Work instruction —
Your reply should consist solely of the lines from the start of the material below through the line containing "Task: Open the Run as account dropdown", reproduced exactly.

Given data —
■ ■ ■ ■ ■ ■ ■
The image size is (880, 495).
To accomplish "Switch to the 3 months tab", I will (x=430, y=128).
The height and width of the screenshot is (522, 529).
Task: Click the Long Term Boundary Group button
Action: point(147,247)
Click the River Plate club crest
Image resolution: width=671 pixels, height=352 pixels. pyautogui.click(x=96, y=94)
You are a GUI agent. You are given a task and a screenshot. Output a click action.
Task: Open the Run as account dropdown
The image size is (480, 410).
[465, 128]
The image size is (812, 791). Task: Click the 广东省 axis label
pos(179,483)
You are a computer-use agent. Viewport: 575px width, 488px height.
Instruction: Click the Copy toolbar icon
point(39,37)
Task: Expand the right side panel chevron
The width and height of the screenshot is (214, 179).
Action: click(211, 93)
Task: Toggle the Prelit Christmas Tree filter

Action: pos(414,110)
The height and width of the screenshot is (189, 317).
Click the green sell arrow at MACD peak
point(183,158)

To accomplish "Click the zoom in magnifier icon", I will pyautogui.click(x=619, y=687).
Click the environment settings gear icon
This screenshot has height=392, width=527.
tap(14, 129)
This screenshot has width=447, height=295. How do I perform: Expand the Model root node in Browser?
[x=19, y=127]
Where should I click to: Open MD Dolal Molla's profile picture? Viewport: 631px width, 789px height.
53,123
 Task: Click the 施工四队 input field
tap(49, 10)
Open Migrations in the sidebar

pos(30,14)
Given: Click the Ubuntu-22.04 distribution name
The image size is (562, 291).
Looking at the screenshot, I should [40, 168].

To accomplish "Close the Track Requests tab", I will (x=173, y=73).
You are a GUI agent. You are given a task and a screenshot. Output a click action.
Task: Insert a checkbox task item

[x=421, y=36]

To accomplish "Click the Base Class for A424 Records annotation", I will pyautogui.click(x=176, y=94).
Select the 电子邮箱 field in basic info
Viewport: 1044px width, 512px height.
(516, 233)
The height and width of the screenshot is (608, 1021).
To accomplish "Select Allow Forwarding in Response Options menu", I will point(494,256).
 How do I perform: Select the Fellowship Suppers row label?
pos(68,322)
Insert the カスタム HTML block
■ ■ ■ ■ ■ ■ ■
Written response —
The image size is (880, 495).
To accomplish "Switch to the 3 months tab", I will (x=430, y=128).
The height and width of the screenshot is (522, 529).
Task: Click the Long Term Boundary Group button
Action: point(147,247)
Click the River Plate club crest
Image resolution: width=671 pixels, height=352 pixels. pyautogui.click(x=96, y=94)
You are a GUI agent. You are given a task and a screenshot. Output a click action.
Task: Open the Run as account dropdown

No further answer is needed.